======== Input data

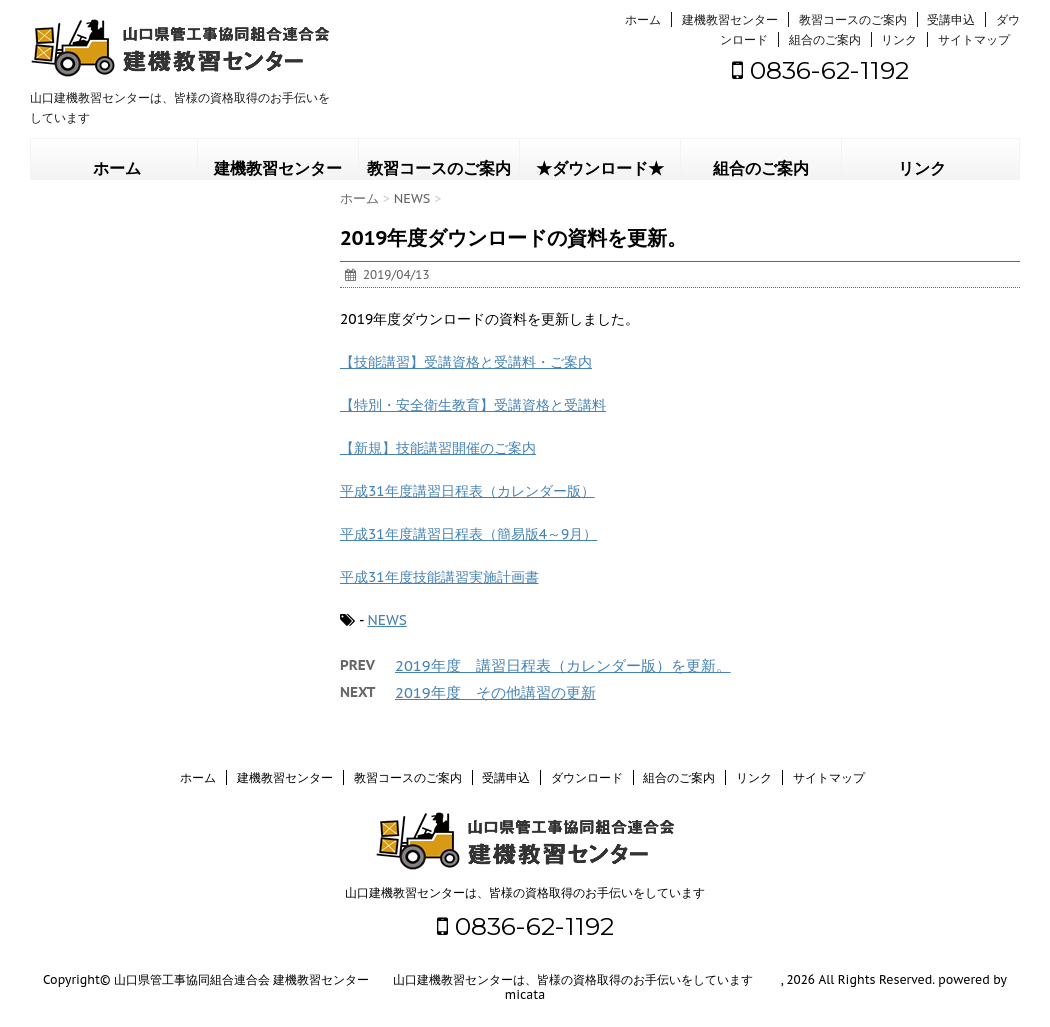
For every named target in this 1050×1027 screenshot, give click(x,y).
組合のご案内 (825, 39)
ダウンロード (587, 777)
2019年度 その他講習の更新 (495, 692)
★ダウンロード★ (600, 168)
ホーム (643, 19)
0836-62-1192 (820, 70)
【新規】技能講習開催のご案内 (438, 448)
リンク (899, 39)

================

■ What you should do
Transcribe every line of the listing above word for word, leaving the pictures out of your answer.

■ Response
For every named target in this 1050×1027 screenshot, give click(x,y).
組合のご案内 (825, 39)
ダウンロード (587, 777)
2019年度 その他講習の更新 (495, 692)
★ダウンロード★ (600, 168)
ホーム (643, 19)
0836-62-1192 (820, 70)
【新規】技能講習開催のご案内 (438, 448)
リンク (899, 39)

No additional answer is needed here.